Wow- it;s been a fair while since I been on chalkboard. What with a spot of travelling around China with me bro and moving to South Korea it's been a hectic few months. But I'm back with a vengence and ready to bitch, complain, gossip and share the wonders of living abroad.
So first things first. You'll be glad to know that after teaching Kindergarden for 6 months I actually fell in love with the little un's and made a conscious decision to continue teaching Kindergarden whilst in South Korea. What can I say? They stole my heart. What started off as a nightmare turned into a lovely happy ending....
HAHAHAHA. No such thing! Whilst their graduation ceremony (from Kindergarden - yep!) was cute and I may have got a little sad at the prospect of saying goodbye I was more than happy to hand them over to someone else. I feel satisfied that I did my bit in teaching them the ways of the big wide world; "P is for Pig - oink oink oink" and now I can stand back with pride and let them grow into well rounded individuals. Maybe they'll be less of the drooling, biting and kicking now that they have officially "graduated". And maybe Justin will stop smacking women on the bum to show them he likes them, oh wait, boys never grow out of that.
Anyway so I'm now in Seoul in South Korea teaching High School! I teach 17 - 19 year old boys and girls (international age 16 - 18) and absolutely love it! It's 8am to 4pm Monday to Friday which means I can do whatever I like 4 o clock onwards in the weekdays and anytime over the weekends. Already I''ve got drunk at the top of a mountain with my co-teacher and had to clamber my way down with a fair few near death experiences, visited the sandy beaches in Busan, gone clubbing in Hongdae, Itewon and Gangnam, joined the staff Badminton and Tennis clubs, gone on about 44 staff welcome dinners, seen the most incredible firework display of my life and soaked up the culture at the "Hi Seoul" festival, graced the traditional Korean village with my sweaty presence in 40 degree heat, visited a Korean hospital and had my fair share of Korean BBQs, Macaulae, Soju and tried the local delicacy; cows intestines. In the next few weeks I'm going to Global gathering; Seoul style, going up Seoul tower, visiting some galleries to get my culture dose and attending a Korean wedding.

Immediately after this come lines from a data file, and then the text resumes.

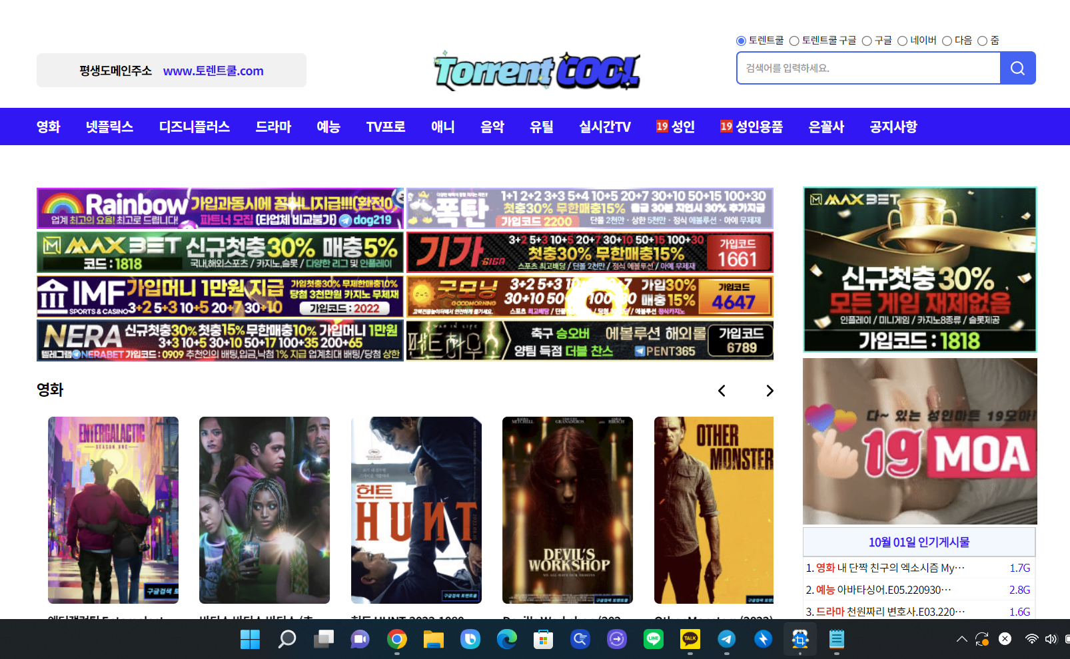Viewport: 1070px width, 659px height.
Task: Select the 구글 search radio button
Action: [867, 41]
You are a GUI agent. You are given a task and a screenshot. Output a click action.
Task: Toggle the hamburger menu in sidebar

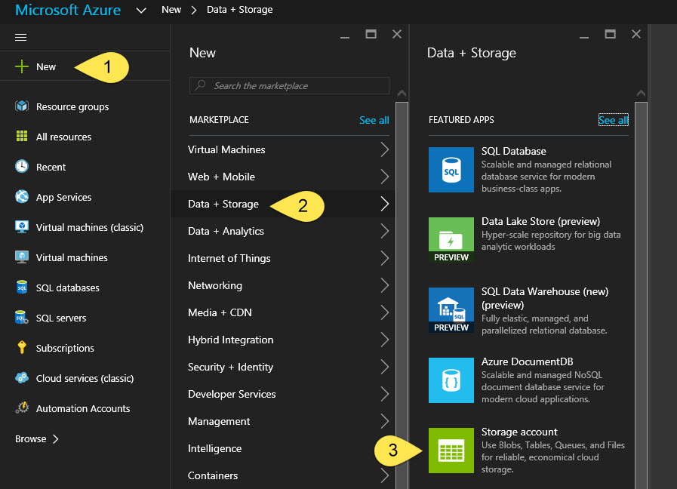[21, 37]
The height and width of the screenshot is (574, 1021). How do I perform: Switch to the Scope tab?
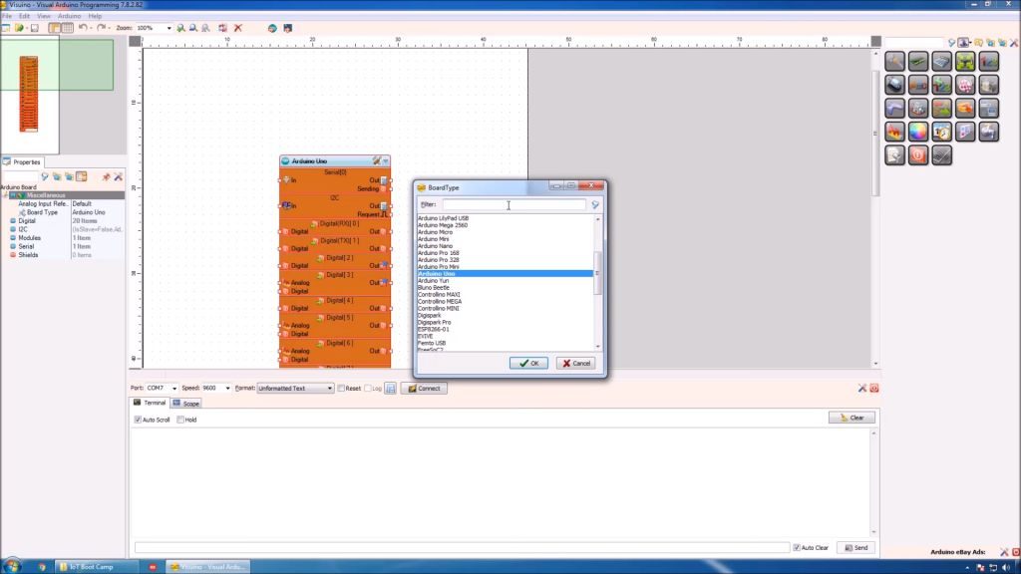pos(186,404)
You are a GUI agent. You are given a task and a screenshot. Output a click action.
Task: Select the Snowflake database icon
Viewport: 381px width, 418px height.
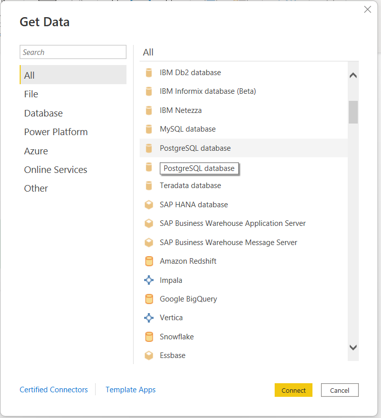pos(149,337)
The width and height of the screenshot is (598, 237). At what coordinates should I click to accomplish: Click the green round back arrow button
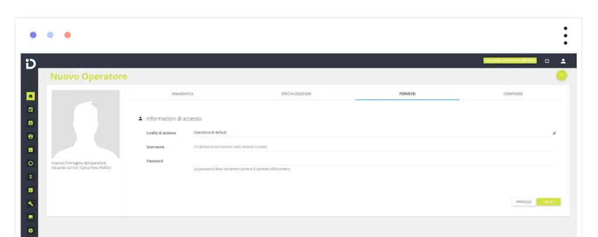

Seoul itself is brilliant! Everyday my teachers ask me "Sophie, do you have culture shock" as if one day I will wake up and say to myself "Oh. my. god. I have culture shock" and I try to explain to them that If I was gonna get culture shock anywhere I would have most definitely got it in Harbin. There's everything you need here, on your doorstep, 27/7 and at the moment I'm not complaining. Admittedly, after a year of the busy, hectic city life I may long for wide open spaces and a man with a country drawl and a piece of straw hanging out of his mouth, but for the moment its perfect!
The best thing about this place, however, are the people. I have never met a nicer bunch of people in my life! The Koreans are literally amazing! Okay, so a few weeks back I woke on a Saturday morning oh so very ill (not hungover!). I felt so so sick. But I wasn't. The minute my doorbell rings and the internet installation man comes in I'm sick everywhere. So so humiliated! I think seeing one's sick definitely oversteps the boundaries of Korean formality. Anyway, whilst I was busy clearing up he finished his job quickly and left. Half an hour later I was back in bed and the doorbell goes again. I tried to ignore it but then eventually got up to answer. The man was back, all I could think was "what now", when he handed me two packets of medicine! And he totally refused payment! He actually took himself off to the pharmacy and got me some drugs! How bloody lovely! Actually couldn't believe it! That alone made me feel much better. Well, that and the ton of drugs he gave me! But the message is still there.